**Passage shown**
There are one or two b350 that use the nvme lanes for a pcie slot which is cool for stuff.

I would love to see an x370 miniserver board that has x8 x4 x4 x4 (nvme) x4 pcie 2.0

That would be super sweet.

A b350 miniserver with x8/x4 x4 x4 x4 (pcie2) would also be acceptable.

Yeah, but why they don't make any b350 boards that do either x16 or x8/x8 is beyond me... that would make so much more sense, especially since x370 is already doing it.

Also really eager to see what they are planning (if at all) for the mini-server side, some ultra-low-power CPU would be neat (outside Laptops).

Currently, with the overclocking being so limited, the need for 16 power phases at the top tier X360s won't be utilized, and B350s can manage the voltage even with just 4+2 VRM, although some have reported higher temperatures than optimal.
As it stands now, it's features like what we are discussing plus the number of SATA ports and M.2 that is the important differences to consider when deciding to purchase. With the next generation we may very well see the inclusion of these features on both B350 and X370.

So I bought now 2x 16GB Corsair 3000Mhz whatever (officially recommend for Ryzen by Corsair) for 280€. This didn't change anything. I got the same issues all over the place:
- PC randomly turning on and off multiple times at power-on
- BIOS resetting stable OC settings
- Screen flickers black / blue during Win 10 boot
- PC turns on but GPU shows no signal
etc. pp.

**Given instruction**
Write the next part of the forum discussion about B350 and X370 motherboards, picking up after its final line.

**Extracted material**
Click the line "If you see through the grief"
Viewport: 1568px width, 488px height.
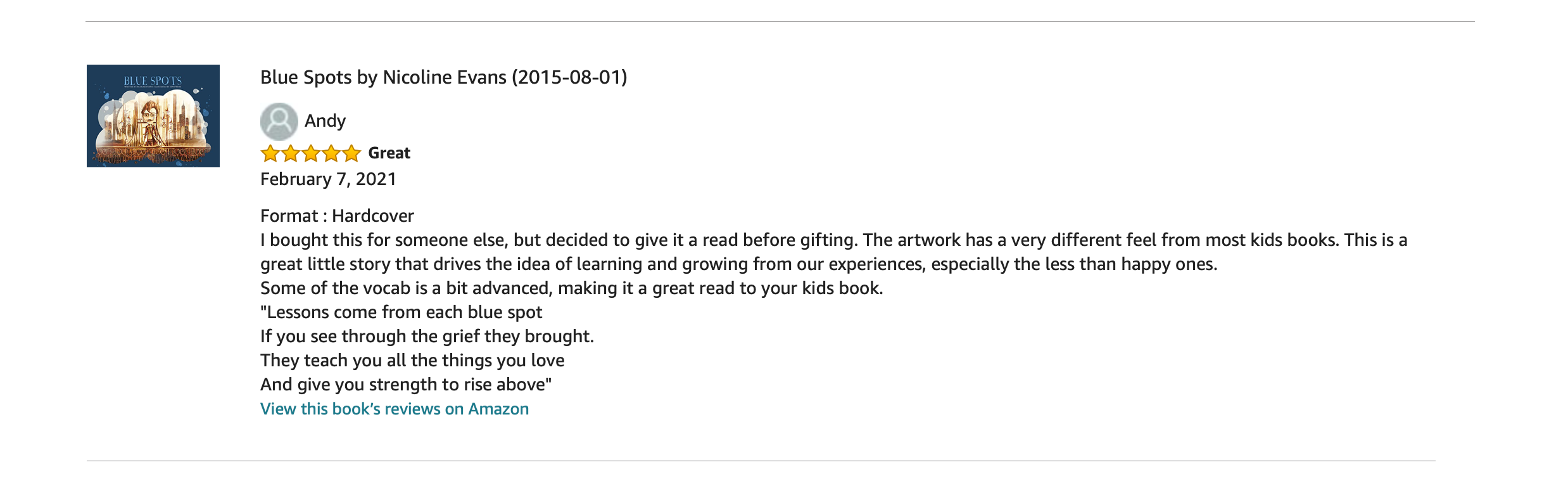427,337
---
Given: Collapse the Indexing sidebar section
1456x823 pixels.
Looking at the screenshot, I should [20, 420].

**Exercise answer**
I seriously think the voltage regulators on this board are crap. There are couple of "sweet spots" regarding voltage but overall it doesn't make sense.
E.g. a more or less stable setting might be:
VCore: 1.300V
CPU NB: 1.100V
DRAM: 1.370V

But if I increase or decrease one of the values, e.g. increase DRAM to 1.380V the whole thing doesn't boot. That doesn't make sense at all, except if you figure the voltage regulators on this board are crap. I need to drive all values at once up or down and then there are couple of corresponding values where the whole thing boots.

I'm trying to get a replacement from MSI but so far no response. EDIT: To be fair, today's sunday. :smiley:

I've seen other reports saying the same thing you are.
AsRock has a B350 that employs a 6+3 Power Phase VRM, but the jury is still out due to lack of user reviews.